ServiceNow / Fast-LLM

Accelerating your LLM training to full speed
https://servicenow.github.io/Fast-LLM/
Other
37 stars 5 forks source link

Add prepare command #38

Closed tscholak closed 1 week ago

tscholak commented 1 week ago

✨ Description

Extracted and refined the dataset preparation script from #17. Made it a command like train or convert. Example call and config:

fast-llm prepare gpt_memmap --config foo.yaml

or

torchrun --standalone --nnodes 1 --nproc_per_node=1 --no_python \
    fast-llm prepare gpt_memmap --config foo.yaml

where foo.yaml contains:

output_path: /tmp/foo

loading_workers: 4
tokenize_workers: 4
saving_workers: 4

dataset:
  name_or_path: stas/openwebtext-10k

tokenizer:
  path: /tmp/SmolLM-135M/tokenizer.json

Run git clone https://huggingface.co/HuggingFaceTB/SmolLM-135M in tmp to get that tokenizer file.

This will produce:

/tmp/foo
├── downloaded_dataset
│   ├── cache-1e5559f36da9962e_00002_of_00004.arrow
│   ├── cache-1e5559f36da9962e_00003_of_00004.arrow
│   ├── cache-1e5559f36da9962e_00001_of_00004.arrow
│   ├── cache-1e5559f36da9962e_00000_of_00004.arrow
│   ├── data-00001-of-00004.arrow
│   ├── dataset_info.json
│   ├── data-00000-of-00004.arrow
│   ├── data-00002-of-00004.arrow
│   ├── data-00003-of-00004.arrow
│   ├── ok
│   └── state.json
├── shard_0_0.idx
├── shard_0_0.bin
└── fast_llm_dataset.json

with fast_llm_dataset.json reading:

{
    "datasets": [
        {
            "prefix": "shard_0_0",
            "num_documents": 10000,
            "num_tokens": 11569536,
            "weight": 1.0
        }
    ]
}

The downloaded_dataset can be deleted afterwards. It is not used by Fast-LLM.

🔍 Type of change

Select all that apply:

📝 Changes

  1. Fixed memory-mapped indexed dataset and added round-trip tests
  2. Added prepare_dataset command
  3. Simplified Dockerfile

✅ Checklist

Make sure the following tasks are completed before submitting the PR:

General:

Dependencies and Configuration:

Testing:

Performance Impact:

📊 Performance Impact Details

N/A


📝 Additional Notes

N/A

tscholak commented 1 week ago

Note to self:

tscholak commented 1 week ago

@jlamypoirier

  1. I introduced some classes so that we can have different data preparations for different models. This class hierarchy should eventually go somewhere else, depending on what the outcome of #34 will be. I only made one implementation for GPTs so far. We need another one for VLMs, which can be extracted from #5. I'm coordinating with @akshaykalkunte to do just that.
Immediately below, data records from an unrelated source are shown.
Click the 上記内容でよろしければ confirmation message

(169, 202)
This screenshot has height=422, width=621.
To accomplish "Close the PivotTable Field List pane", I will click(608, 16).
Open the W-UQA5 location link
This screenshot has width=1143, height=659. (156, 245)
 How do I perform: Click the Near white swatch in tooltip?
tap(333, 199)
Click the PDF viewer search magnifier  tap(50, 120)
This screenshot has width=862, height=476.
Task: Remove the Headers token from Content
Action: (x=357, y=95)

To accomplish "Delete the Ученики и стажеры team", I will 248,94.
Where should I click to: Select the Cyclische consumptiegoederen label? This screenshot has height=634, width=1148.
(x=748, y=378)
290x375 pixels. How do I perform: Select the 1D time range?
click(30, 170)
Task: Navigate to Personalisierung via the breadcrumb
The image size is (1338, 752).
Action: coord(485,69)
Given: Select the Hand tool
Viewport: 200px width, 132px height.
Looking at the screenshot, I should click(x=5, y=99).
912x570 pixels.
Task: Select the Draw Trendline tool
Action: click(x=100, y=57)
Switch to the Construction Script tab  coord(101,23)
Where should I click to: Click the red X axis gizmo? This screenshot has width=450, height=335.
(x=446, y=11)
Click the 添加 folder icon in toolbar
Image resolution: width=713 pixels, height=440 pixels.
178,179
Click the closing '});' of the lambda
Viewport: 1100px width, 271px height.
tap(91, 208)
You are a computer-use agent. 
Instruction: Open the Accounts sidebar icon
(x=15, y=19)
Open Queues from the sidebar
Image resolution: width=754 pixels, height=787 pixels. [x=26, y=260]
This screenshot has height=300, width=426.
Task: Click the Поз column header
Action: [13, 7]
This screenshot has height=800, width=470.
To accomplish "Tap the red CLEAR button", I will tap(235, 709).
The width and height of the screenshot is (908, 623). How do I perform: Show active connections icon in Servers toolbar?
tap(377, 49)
  2. About the changes to the Dockerfile: I realized that we can install Fast-LLM in editable mode globally if we make /app writable for everyone. I therefore removed the fast-llm user. This also resolves a problem where fast-llm isn't usable if the user's id in the job doesn't match the id of the fast-llm user of the image. These changes are part of this PR because I needed them to test data preparation on Toolkit with the images created by the CI action. On Toolkit, the user has the id 13013 whereas CI builds the image with user id 1000. I don't think we can make any assumptions about the environment in which the official Fast-LLM image will be deployed, which is why it's better to remove user creation altogether.

  3. I looked into using Fast-LLM's existing Distributed and DistributedConfig but found them too difficult to adapt to this straightforward CPU-only use case. I do not want to have to deal with distributed dims or CUDA rng initializations for running this simple data preparation code on multiple nodes. Users shouldn't have to bring GPUs for data processing if they aren't needed.